⟨
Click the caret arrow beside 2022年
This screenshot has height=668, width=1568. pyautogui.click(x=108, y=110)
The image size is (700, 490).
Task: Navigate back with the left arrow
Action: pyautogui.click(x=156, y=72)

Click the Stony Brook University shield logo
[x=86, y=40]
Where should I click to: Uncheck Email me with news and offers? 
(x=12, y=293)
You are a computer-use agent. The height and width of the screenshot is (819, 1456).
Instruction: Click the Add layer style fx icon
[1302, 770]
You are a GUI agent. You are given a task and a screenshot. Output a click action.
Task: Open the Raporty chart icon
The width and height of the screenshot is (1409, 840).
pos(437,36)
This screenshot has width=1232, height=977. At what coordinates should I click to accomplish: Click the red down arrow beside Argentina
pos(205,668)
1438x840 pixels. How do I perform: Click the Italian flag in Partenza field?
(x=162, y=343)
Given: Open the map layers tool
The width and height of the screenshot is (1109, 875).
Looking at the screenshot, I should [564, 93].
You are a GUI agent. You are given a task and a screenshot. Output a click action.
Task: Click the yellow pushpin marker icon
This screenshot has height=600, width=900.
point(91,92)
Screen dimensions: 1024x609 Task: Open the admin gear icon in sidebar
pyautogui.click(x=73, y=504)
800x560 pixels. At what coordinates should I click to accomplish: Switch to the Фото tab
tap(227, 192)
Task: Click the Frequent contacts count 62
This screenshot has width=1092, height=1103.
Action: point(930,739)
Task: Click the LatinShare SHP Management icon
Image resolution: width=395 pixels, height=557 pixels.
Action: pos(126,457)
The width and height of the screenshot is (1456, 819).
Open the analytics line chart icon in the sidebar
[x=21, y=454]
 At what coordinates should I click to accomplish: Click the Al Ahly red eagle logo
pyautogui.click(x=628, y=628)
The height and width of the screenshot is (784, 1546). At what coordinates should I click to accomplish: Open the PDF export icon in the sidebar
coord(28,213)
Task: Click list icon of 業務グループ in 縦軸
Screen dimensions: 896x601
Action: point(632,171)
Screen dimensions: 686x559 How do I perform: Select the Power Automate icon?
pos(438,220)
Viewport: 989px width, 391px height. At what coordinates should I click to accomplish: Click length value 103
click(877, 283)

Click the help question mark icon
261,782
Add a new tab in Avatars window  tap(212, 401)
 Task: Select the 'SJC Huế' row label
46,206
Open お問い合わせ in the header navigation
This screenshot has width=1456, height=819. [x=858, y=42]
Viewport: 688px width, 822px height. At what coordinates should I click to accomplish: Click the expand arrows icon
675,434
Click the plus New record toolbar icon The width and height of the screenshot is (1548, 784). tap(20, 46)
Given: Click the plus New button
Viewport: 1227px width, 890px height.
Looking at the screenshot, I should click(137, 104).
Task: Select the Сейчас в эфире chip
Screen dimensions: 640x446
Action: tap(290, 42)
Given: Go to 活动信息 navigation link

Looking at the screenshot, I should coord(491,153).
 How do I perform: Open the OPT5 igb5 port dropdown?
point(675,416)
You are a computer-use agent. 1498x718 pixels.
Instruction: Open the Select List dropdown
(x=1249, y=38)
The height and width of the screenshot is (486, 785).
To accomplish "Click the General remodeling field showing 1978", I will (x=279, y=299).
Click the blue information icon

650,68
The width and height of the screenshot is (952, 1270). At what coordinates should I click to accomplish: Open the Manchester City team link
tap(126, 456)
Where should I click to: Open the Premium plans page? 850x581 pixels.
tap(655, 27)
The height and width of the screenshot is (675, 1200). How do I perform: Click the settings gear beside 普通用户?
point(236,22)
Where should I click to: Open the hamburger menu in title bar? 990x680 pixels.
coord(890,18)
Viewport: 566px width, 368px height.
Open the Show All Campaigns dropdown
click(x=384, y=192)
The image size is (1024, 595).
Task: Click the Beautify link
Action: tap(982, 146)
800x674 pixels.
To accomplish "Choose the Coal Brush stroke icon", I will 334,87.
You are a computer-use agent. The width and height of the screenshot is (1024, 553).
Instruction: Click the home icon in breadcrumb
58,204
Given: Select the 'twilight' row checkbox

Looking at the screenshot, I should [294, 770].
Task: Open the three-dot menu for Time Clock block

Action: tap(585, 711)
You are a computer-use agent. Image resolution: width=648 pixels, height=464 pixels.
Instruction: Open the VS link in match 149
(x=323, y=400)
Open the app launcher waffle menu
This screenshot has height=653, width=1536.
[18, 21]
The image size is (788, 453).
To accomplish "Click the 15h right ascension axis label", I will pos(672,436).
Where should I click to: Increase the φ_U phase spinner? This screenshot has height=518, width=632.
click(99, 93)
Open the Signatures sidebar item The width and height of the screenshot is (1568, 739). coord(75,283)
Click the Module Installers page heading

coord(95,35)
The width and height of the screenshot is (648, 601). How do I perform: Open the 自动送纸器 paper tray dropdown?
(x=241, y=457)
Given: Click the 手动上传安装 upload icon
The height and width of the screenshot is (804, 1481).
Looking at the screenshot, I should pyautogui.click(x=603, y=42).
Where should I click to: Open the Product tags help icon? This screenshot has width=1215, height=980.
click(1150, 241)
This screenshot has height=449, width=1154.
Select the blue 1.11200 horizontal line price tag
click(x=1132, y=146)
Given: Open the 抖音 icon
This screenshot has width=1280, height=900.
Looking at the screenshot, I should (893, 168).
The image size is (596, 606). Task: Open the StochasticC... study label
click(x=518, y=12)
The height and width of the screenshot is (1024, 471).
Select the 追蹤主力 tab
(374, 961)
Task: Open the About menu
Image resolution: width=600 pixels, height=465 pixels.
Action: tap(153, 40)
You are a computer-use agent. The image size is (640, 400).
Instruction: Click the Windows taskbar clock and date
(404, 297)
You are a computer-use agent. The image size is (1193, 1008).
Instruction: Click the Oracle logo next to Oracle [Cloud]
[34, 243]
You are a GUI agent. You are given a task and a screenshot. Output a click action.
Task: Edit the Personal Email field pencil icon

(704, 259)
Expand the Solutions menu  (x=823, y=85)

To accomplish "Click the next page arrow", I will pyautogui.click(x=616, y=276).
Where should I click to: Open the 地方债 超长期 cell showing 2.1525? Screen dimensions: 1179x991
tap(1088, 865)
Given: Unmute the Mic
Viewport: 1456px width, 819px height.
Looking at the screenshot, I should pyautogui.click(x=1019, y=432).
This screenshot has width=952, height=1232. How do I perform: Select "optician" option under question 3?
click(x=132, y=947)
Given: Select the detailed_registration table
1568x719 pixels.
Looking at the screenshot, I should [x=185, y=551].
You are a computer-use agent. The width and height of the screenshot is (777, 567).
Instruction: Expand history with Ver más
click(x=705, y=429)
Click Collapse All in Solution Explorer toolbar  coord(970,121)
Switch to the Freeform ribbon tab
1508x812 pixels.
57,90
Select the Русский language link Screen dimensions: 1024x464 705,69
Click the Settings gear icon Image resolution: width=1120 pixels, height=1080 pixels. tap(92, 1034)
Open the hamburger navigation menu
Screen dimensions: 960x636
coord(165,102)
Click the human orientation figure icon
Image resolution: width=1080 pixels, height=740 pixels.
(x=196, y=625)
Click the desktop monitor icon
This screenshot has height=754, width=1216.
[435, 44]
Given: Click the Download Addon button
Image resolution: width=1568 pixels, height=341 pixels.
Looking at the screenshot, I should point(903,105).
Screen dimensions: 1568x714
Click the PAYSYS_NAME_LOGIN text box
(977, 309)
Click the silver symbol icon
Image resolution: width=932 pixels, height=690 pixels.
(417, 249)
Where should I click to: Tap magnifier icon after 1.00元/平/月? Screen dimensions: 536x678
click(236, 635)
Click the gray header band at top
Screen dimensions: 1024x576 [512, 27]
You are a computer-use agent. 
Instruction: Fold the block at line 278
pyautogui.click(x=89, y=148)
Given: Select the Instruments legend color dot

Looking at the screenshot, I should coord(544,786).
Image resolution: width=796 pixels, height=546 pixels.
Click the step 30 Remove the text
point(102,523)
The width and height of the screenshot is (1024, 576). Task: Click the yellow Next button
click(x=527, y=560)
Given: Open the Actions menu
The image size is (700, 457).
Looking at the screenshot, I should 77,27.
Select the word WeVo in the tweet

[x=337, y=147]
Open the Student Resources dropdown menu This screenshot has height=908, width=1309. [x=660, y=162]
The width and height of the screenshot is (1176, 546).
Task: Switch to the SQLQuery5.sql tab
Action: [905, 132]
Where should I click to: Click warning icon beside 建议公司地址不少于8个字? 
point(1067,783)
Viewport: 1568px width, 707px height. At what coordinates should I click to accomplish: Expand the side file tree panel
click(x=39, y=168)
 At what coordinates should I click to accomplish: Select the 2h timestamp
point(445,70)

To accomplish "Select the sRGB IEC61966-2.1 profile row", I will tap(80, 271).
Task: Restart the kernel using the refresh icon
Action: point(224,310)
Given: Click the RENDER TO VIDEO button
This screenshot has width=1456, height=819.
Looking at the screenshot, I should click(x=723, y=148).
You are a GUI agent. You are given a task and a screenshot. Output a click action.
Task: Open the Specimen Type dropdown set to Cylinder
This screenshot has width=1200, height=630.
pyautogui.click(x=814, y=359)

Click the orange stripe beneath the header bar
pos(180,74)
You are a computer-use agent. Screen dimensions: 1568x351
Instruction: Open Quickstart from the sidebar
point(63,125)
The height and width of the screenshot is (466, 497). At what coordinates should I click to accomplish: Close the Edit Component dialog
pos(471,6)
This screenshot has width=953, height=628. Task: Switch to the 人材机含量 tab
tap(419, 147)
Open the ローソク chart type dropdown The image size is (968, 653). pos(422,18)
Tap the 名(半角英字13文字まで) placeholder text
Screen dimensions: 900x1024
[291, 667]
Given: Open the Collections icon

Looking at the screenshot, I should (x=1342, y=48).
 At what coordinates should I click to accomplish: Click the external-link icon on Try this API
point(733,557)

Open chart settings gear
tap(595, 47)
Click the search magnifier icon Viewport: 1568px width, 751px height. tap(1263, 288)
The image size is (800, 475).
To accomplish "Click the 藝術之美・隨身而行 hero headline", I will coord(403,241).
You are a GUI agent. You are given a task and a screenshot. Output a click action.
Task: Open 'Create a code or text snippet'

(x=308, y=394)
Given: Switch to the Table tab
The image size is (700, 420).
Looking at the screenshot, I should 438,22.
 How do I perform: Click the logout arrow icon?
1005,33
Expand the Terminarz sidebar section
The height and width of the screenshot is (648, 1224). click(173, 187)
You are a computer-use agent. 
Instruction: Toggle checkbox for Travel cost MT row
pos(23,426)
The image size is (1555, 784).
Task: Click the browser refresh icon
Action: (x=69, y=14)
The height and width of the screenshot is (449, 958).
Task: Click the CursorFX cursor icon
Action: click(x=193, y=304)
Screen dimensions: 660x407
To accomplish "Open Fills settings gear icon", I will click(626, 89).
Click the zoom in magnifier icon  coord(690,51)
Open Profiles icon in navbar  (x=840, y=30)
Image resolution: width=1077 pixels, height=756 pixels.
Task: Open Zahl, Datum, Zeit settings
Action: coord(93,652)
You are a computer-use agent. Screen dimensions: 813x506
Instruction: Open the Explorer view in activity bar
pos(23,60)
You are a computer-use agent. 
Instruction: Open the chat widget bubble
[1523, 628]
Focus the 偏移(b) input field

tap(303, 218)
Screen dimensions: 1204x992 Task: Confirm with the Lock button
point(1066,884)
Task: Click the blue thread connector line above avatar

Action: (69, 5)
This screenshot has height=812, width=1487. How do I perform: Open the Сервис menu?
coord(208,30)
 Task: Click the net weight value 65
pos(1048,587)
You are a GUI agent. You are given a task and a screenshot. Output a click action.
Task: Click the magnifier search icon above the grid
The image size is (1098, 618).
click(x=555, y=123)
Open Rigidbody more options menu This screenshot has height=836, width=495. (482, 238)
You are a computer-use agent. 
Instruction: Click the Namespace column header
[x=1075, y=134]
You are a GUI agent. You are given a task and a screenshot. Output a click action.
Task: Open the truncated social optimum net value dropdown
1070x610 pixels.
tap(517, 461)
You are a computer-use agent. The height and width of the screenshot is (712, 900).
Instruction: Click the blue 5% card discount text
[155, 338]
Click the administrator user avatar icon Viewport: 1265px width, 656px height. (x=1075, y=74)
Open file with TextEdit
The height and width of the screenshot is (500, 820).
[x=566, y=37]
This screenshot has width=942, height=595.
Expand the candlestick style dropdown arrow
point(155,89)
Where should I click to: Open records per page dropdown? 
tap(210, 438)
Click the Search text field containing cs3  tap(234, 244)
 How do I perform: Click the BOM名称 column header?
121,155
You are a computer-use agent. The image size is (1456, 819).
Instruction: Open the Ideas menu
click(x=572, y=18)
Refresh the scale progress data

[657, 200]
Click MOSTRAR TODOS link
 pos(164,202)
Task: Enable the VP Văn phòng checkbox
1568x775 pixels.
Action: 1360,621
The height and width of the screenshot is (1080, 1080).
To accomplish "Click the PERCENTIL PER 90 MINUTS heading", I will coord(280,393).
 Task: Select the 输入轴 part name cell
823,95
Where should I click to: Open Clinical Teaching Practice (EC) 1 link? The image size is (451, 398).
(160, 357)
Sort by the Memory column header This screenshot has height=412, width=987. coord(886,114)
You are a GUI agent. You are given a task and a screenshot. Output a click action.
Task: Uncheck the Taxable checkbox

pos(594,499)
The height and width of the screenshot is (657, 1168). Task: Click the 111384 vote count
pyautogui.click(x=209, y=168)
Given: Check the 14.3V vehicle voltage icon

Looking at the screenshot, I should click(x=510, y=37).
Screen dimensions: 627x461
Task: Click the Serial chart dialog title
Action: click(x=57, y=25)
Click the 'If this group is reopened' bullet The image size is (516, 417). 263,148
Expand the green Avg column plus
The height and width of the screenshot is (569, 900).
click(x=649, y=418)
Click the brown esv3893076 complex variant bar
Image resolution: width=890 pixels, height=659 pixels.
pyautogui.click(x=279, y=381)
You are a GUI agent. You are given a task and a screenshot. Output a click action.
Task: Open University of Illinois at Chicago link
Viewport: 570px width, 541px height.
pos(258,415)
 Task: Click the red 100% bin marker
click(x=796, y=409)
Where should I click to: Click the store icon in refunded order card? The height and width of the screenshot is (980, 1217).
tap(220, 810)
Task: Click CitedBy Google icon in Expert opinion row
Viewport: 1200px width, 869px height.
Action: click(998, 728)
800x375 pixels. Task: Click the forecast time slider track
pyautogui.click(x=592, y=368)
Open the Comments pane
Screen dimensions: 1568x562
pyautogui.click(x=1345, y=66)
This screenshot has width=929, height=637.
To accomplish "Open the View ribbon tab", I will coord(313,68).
⟩
Given task
Put the data above into a JSON list of strings, one string per line, from the first line of the data through the line containing "pos(438,220)", with both ends included and blank lines left out.

Problem solution
[
  "Click the caret arrow beside 2022年",
  "This screenshot has height=668, width=1568. pyautogui.click(x=108, y=110)",
  "The image size is (700, 490).",
  "Task: Navigate back with the left arrow",
  "Action: pyautogui.click(x=156, y=72)",
  "Click the Stony Brook University shield logo",
  "[x=86, y=40]",
  "Where should I click to: Uncheck Email me with news and offers? ",
  "(x=12, y=293)",
  "You are a computer-use agent. The height and width of the screenshot is (819, 1456).",
  "Instruction: Click the Add layer style fx icon",
  "[1302, 770]",
  "You are a GUI agent. You are given a task and a screenshot. Output a click action.",
  "Task: Open the Raporty chart icon",
  "The width and height of the screenshot is (1409, 840).",
  "pos(437,36)",
  "This screenshot has width=1232, height=977. At what coordinates should I click to accomplish: Click the red down arrow beside Argentina",
  "pos(205,668)",
  "1438x840 pixels. How do I perform: Click the Italian flag in Partenza field?",
  "(x=162, y=343)",
  "Given: Open the map layers tool",
  "The width and height of the screenshot is (1109, 875).",
  "Looking at the screenshot, I should [564, 93].",
  "You are a GUI agent. You are given a task and a screenshot. Output a click action.",
  "Task: Click the yellow pushpin marker icon",
  "This screenshot has height=600, width=900.",
  "point(91,92)",
  "Screen dimensions: 1024x609 Task: Open the admin gear icon in sidebar",
  "pyautogui.click(x=73, y=504)",
  "800x560 pixels. At what coordinates should I click to accomplish: Switch to the Фото tab",
  "tap(227, 192)",
  "Task: Click the Frequent contacts count 62",
  "This screenshot has width=1092, height=1103.",
  "Action: point(930,739)",
  "Task: Click the LatinShare SHP Management icon",
  "Image resolution: width=395 pixels, height=557 pixels.",
  "Action: pos(126,457)",
  "The width and height of the screenshot is (1456, 819).",
  "Open the analytics line chart icon in the sidebar",
  "[x=21, y=454]",
  " At what coordinates should I click to accomplish: Click the Al Ahly red eagle logo",
  "pyautogui.click(x=628, y=628)",
  "The height and width of the screenshot is (784, 1546). At what coordinates should I click to accomplish: Open the PDF export icon in the sidebar",
  "coord(28,213)",
  "Task: Click list icon of 業務グループ in 縦軸",
  "Screen dimensions: 896x601",
  "Action: point(632,171)",
  "Screen dimensions: 686x559 How do I perform: Select the Power Automate icon?",
  "pos(438,220)"
]